++++ Extracted material ++++

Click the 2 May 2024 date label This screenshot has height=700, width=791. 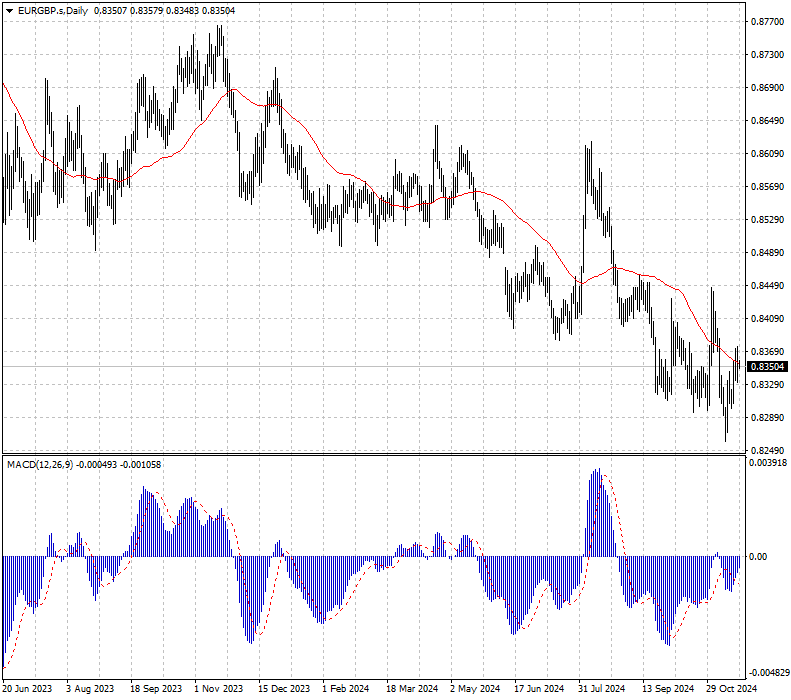(474, 689)
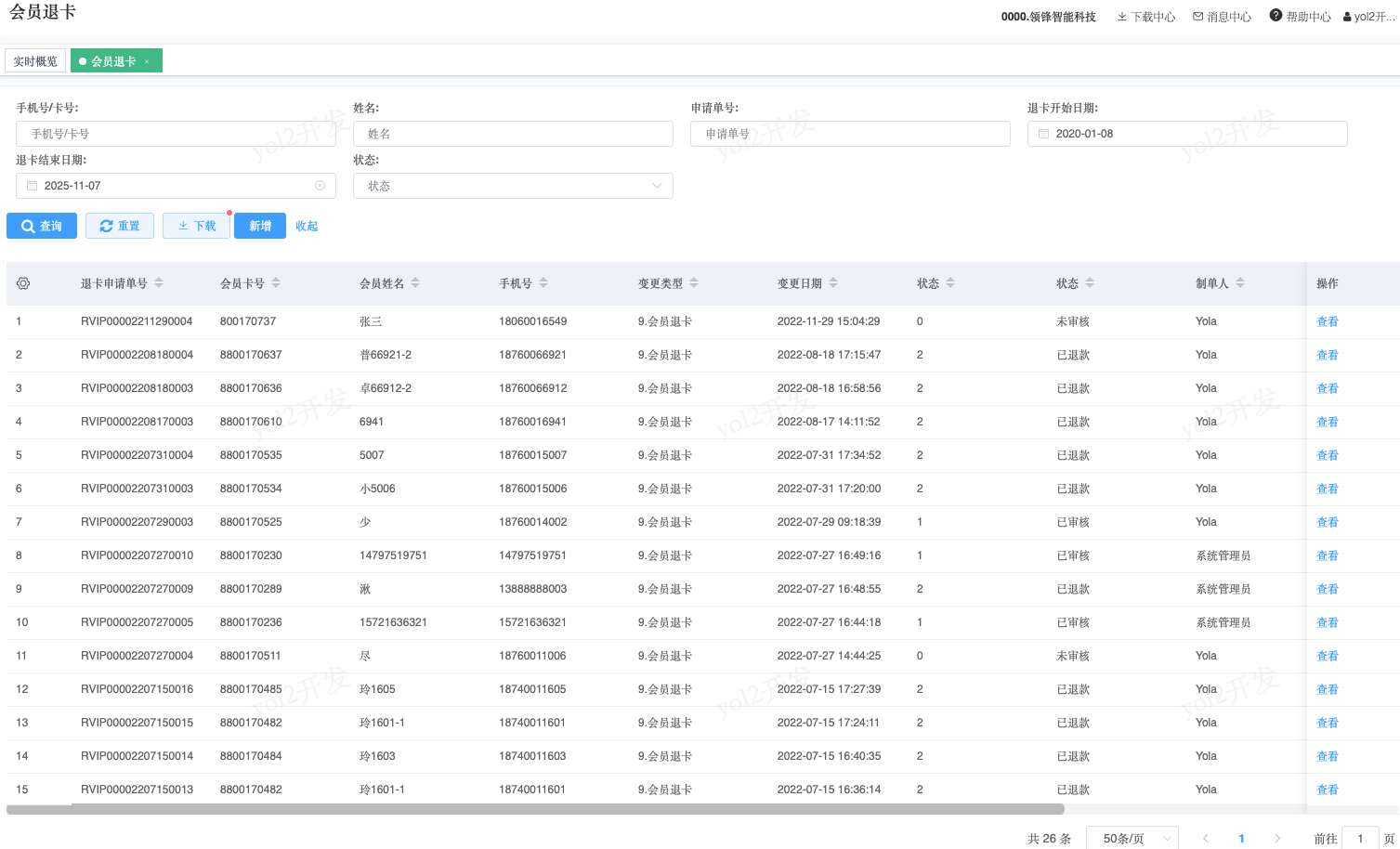Expand the 状态 filter dropdown
1400x849 pixels.
(513, 186)
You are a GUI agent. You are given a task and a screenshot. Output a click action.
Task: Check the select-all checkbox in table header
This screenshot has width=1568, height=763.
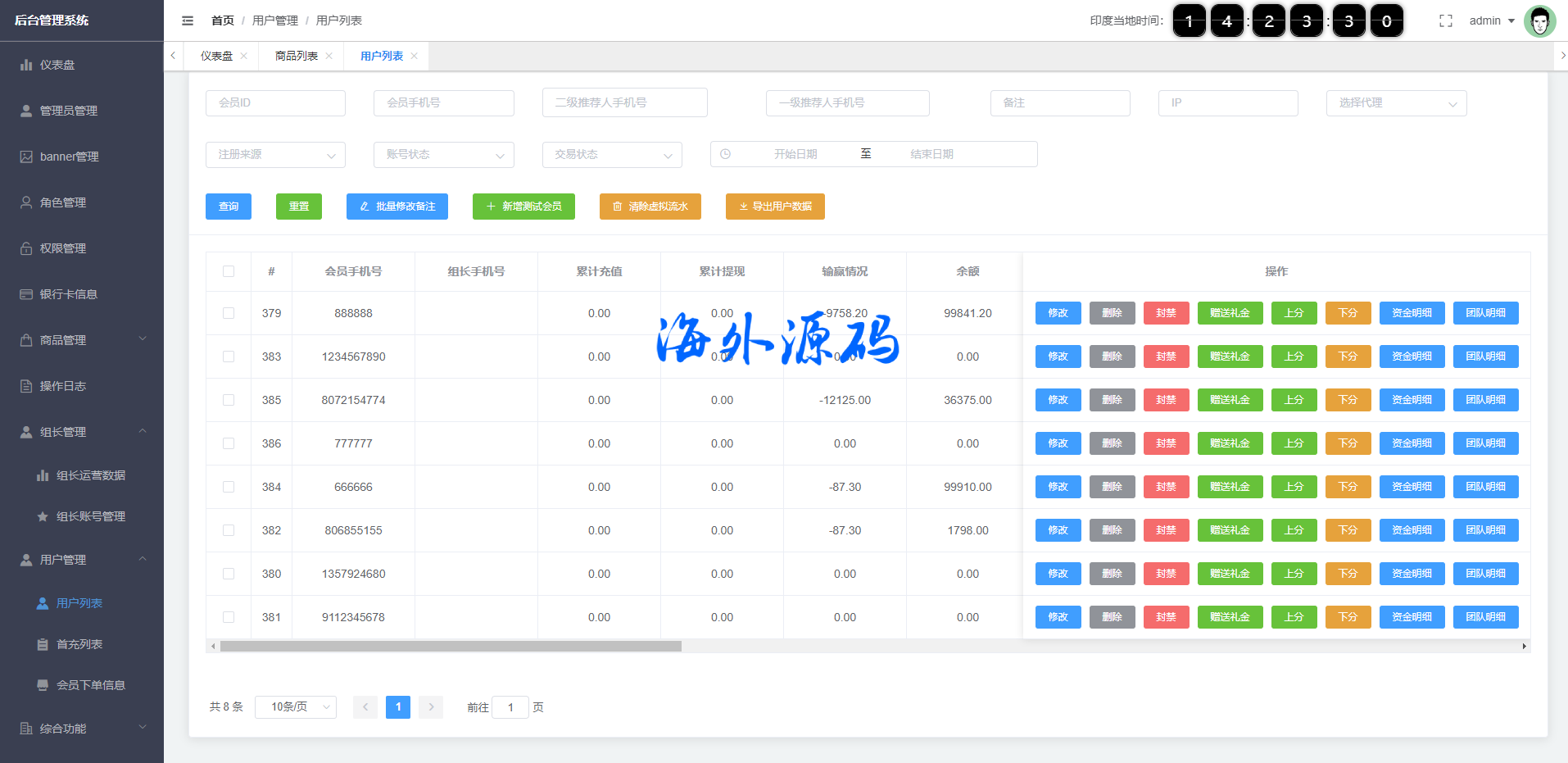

++++

Exactly the lines from the one with "You are a GUI" through the end of the records are to be repeated, both ends included, and pictures are to be omitted.

- Task answer:
You are a GUI agent. You are given a task and a screenshot. Output a click action.
Task: Check the select-all checkbox in table header
This screenshot has width=1568, height=763.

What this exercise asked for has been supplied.